(Stored records)
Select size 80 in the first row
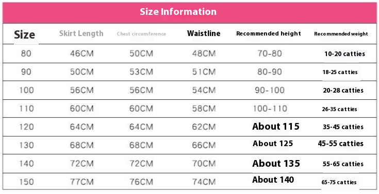Viewport: 379px width, 194px height. pyautogui.click(x=26, y=54)
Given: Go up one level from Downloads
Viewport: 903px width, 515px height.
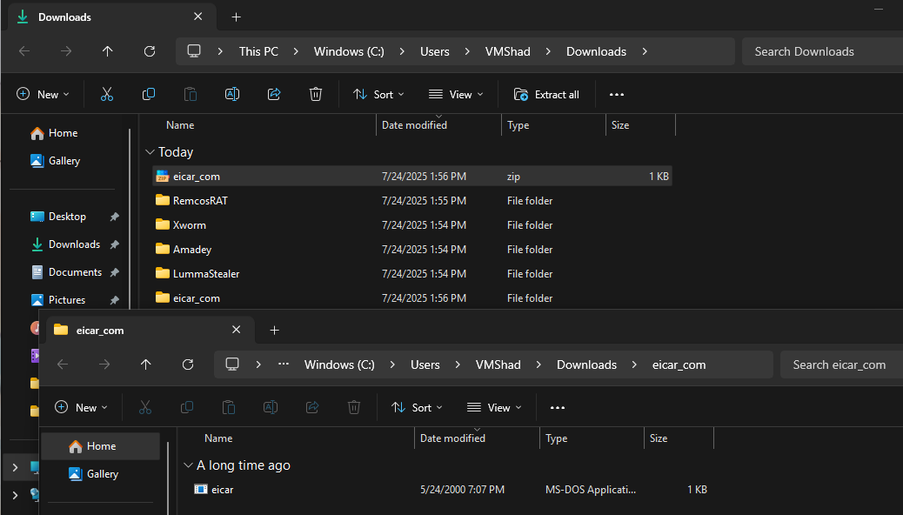Looking at the screenshot, I should [108, 51].
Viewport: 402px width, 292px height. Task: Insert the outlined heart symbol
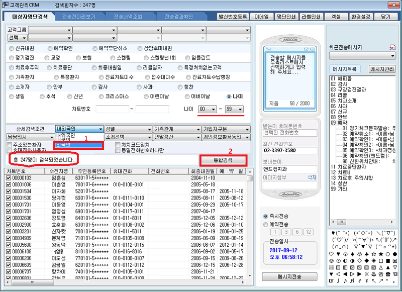pos(331,254)
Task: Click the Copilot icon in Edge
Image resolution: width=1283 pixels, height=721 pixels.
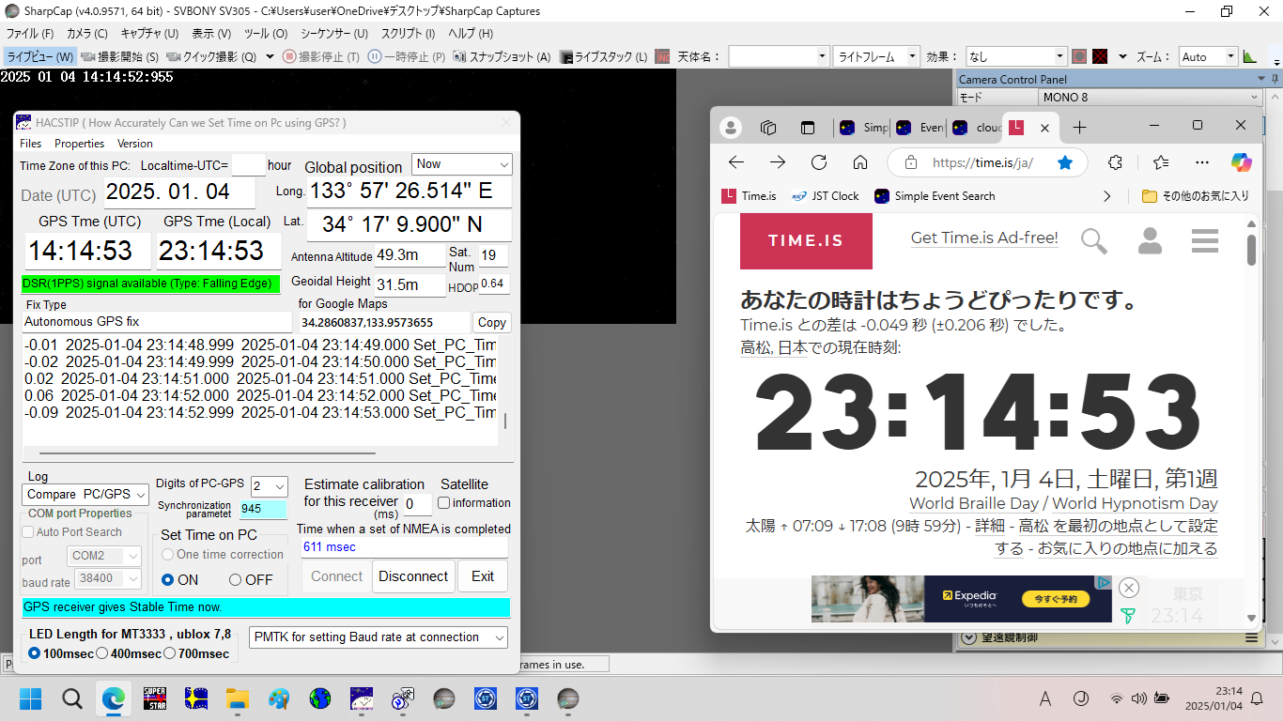Action: (1242, 162)
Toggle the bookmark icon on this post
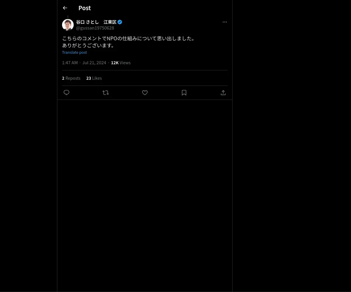The height and width of the screenshot is (292, 351). coord(184,93)
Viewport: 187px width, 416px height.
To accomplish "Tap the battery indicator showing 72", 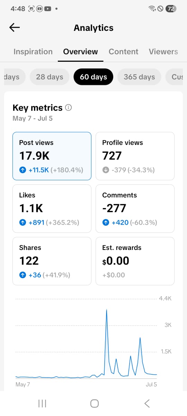I will (x=170, y=9).
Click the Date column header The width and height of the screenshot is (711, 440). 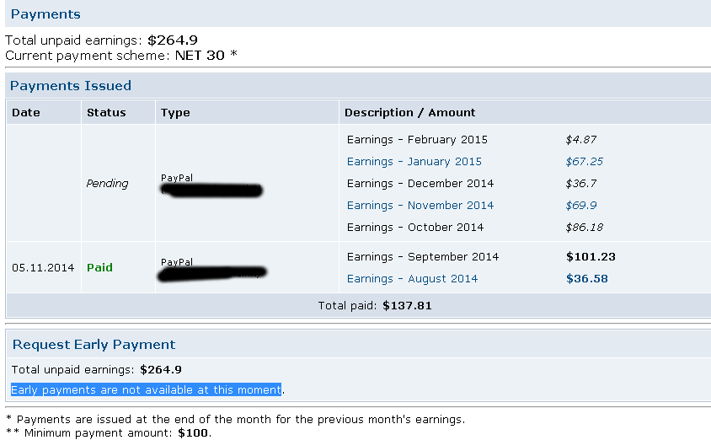[26, 113]
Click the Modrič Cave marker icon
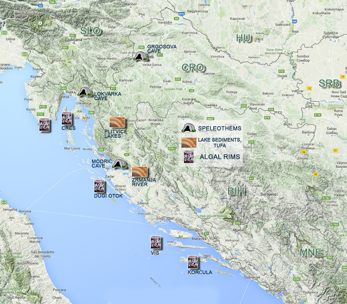The image size is (347, 304). (119, 163)
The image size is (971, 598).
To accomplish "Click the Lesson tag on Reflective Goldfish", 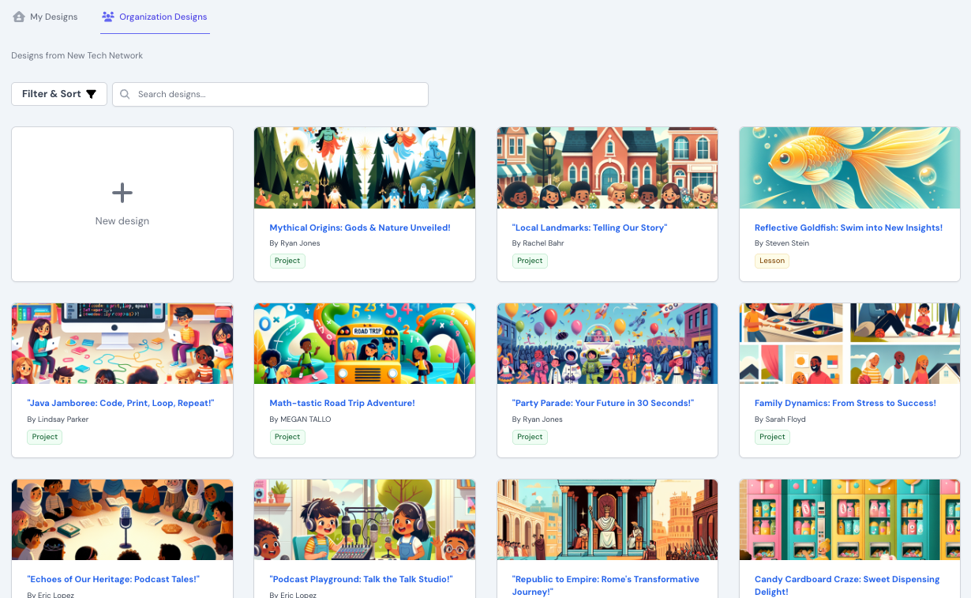I will (x=771, y=261).
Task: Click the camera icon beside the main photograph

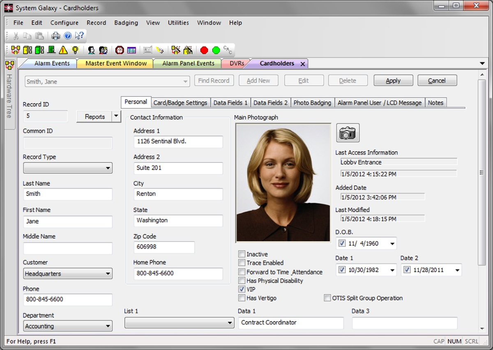Action: [x=348, y=133]
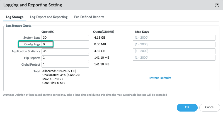
Task: Focus the Config Logs quota field
Action: tap(65, 45)
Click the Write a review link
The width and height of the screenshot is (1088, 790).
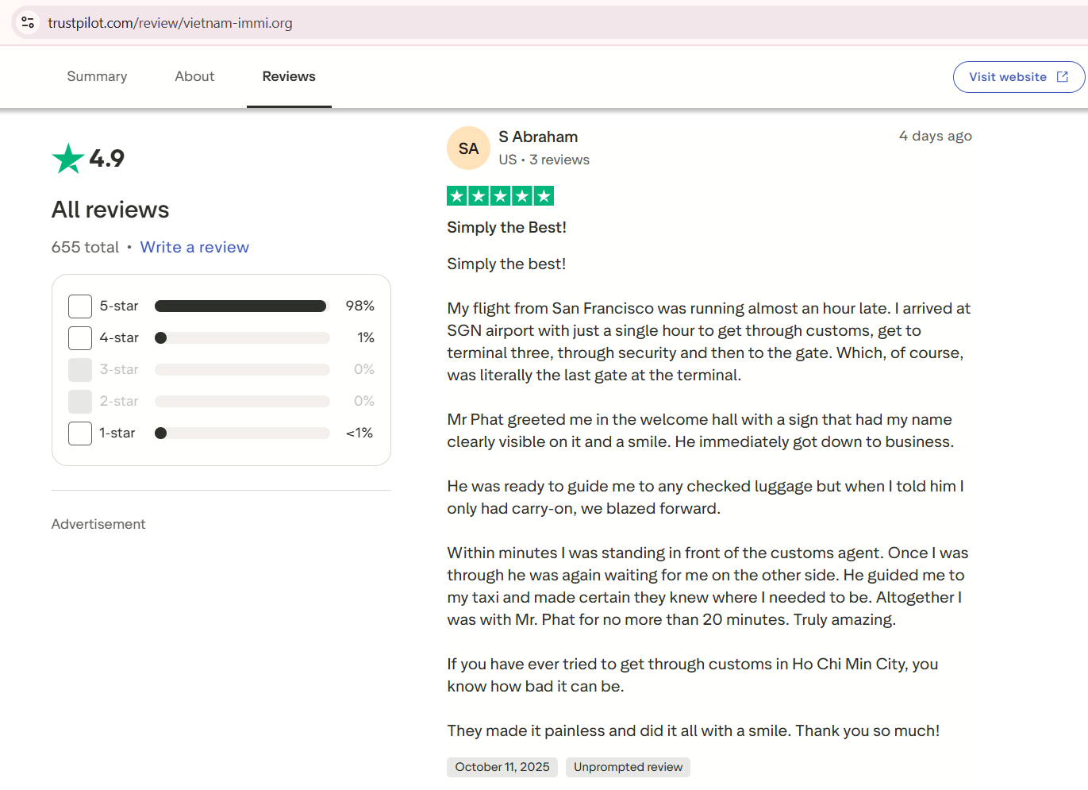pyautogui.click(x=194, y=248)
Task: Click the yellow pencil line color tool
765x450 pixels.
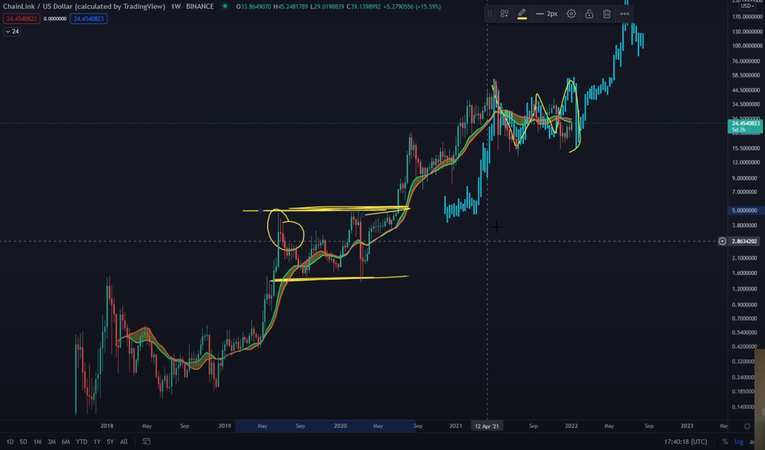Action: pos(522,14)
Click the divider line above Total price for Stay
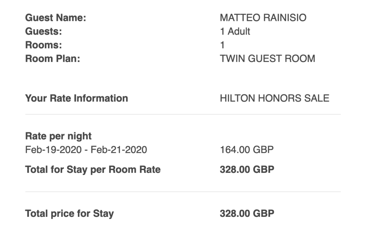 [183, 192]
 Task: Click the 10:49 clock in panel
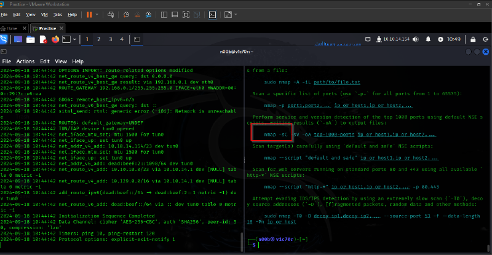click(x=454, y=39)
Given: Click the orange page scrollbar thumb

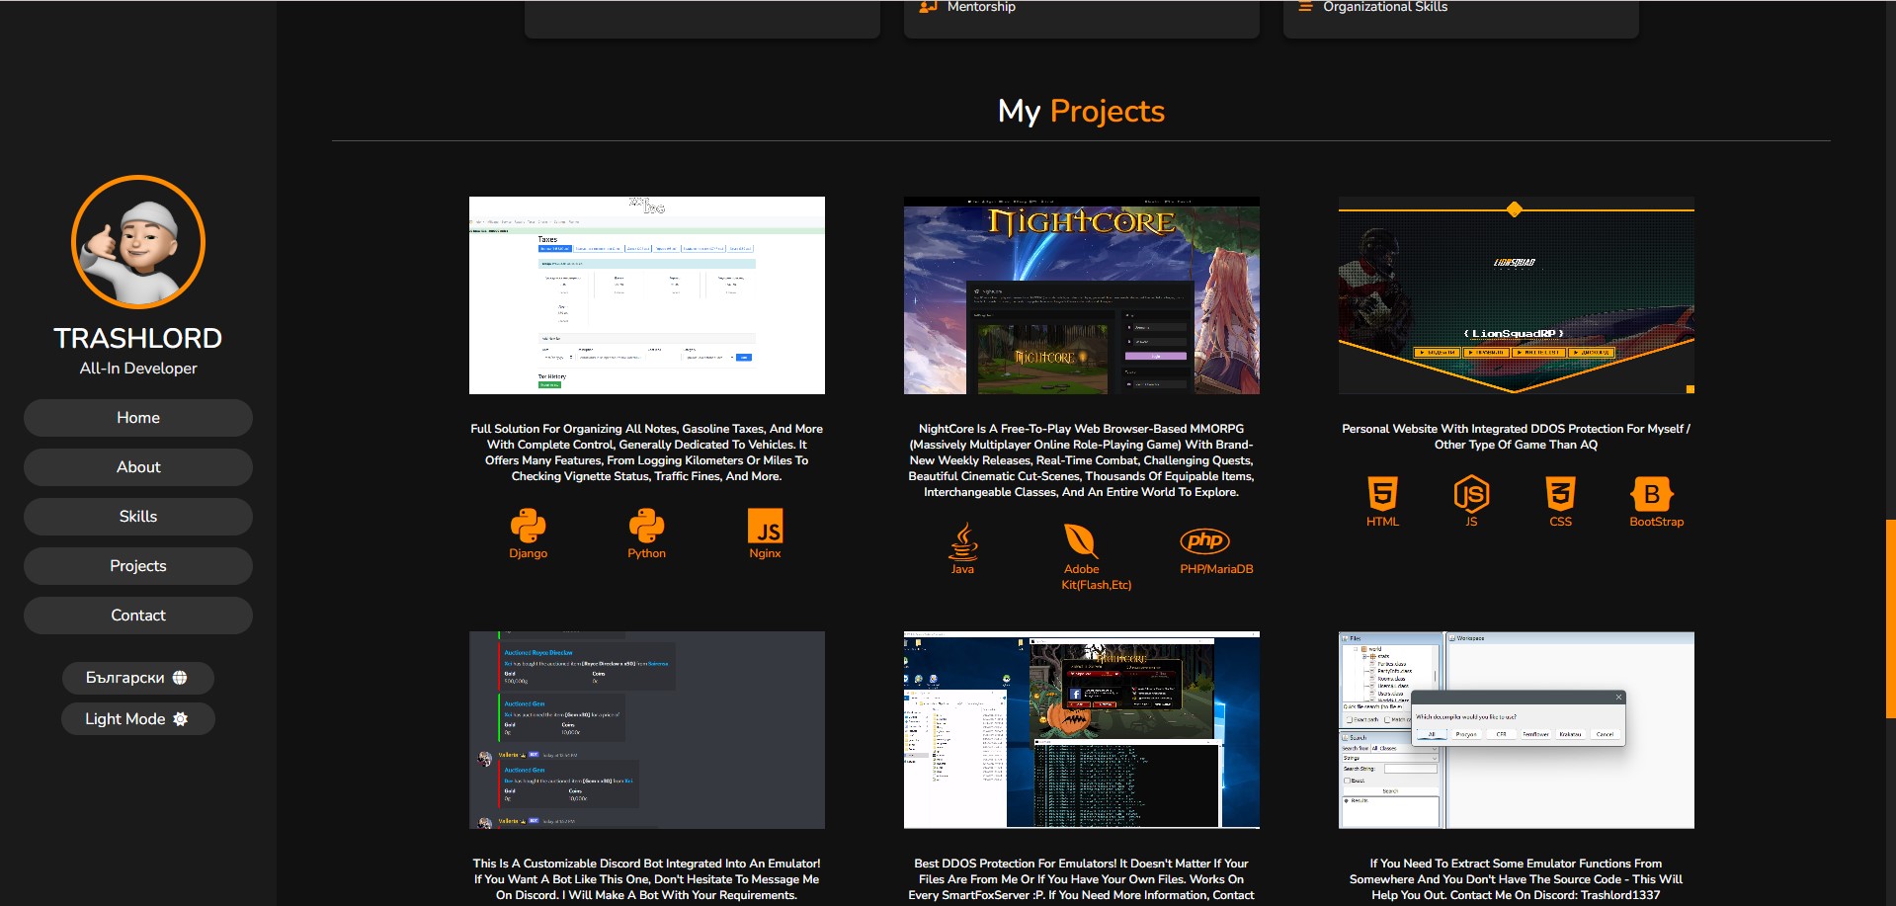Looking at the screenshot, I should [x=1890, y=618].
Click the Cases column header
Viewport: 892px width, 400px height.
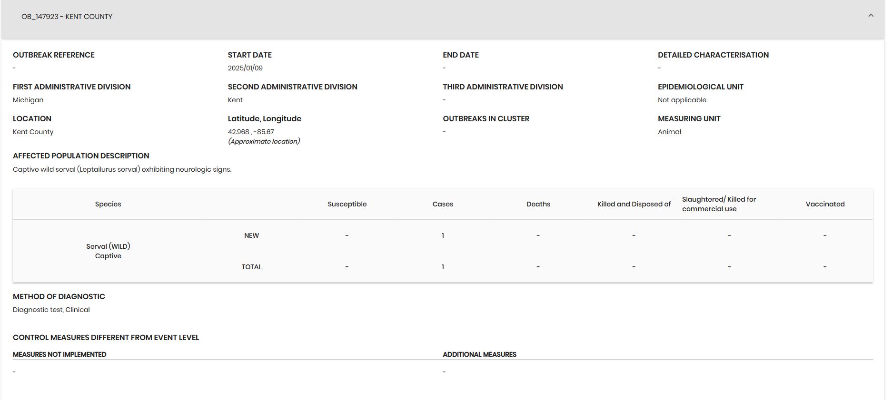click(x=443, y=204)
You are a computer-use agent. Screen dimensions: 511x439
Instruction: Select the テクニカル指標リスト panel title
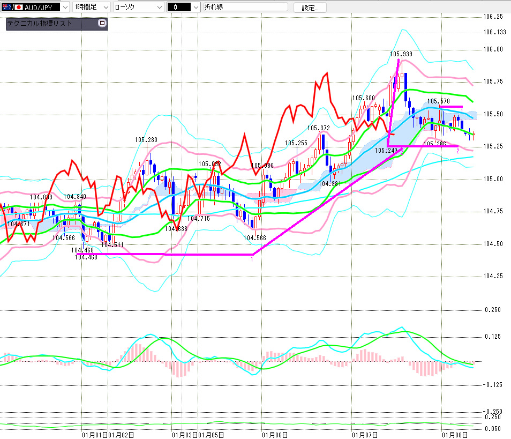coord(39,24)
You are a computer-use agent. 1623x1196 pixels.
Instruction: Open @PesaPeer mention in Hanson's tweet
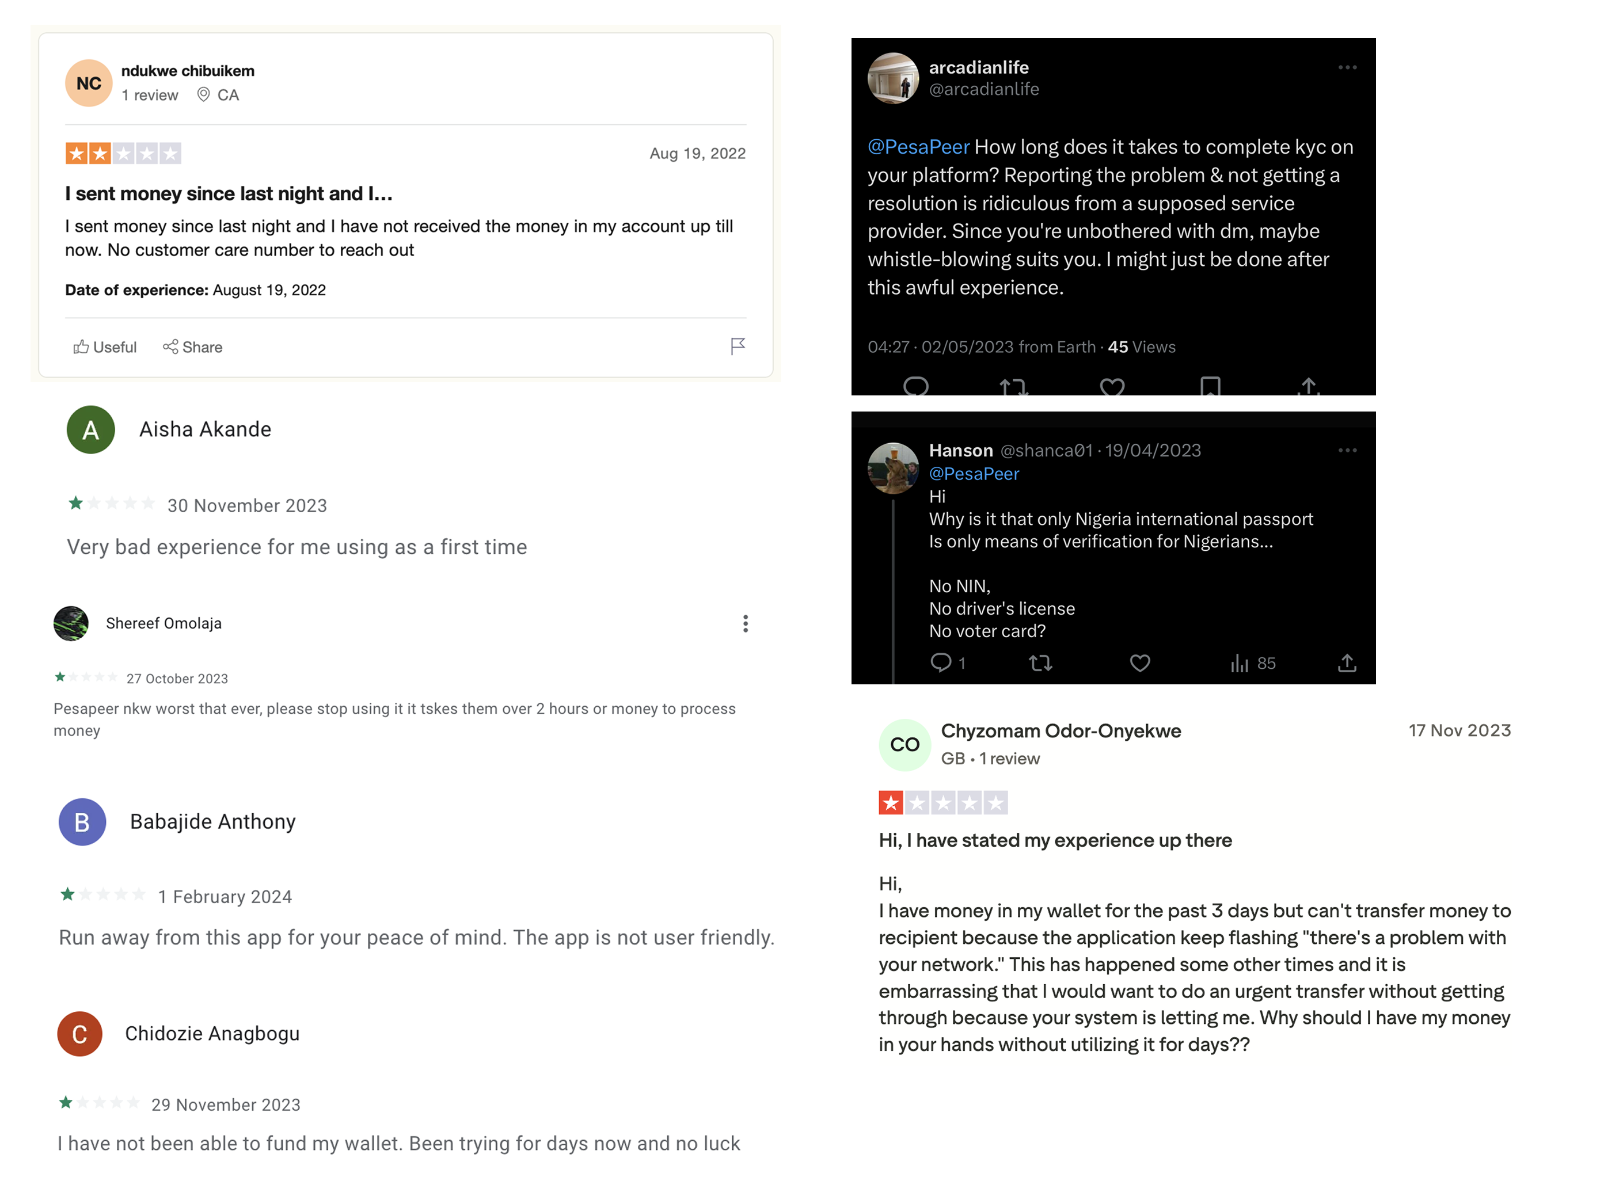click(x=973, y=473)
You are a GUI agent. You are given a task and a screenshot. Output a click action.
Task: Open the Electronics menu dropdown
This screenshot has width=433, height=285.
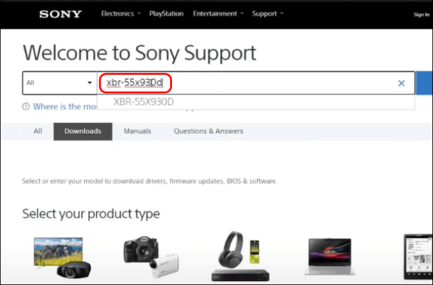pyautogui.click(x=120, y=14)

PROBLEM REQUIREMENTS — Pull every line containing "computer" out of the data above.

ANSWER AREA —
You are a computer-use agent. Screen dimensions: 511x439
You are a computer-use agent. 1623x1196 pixels.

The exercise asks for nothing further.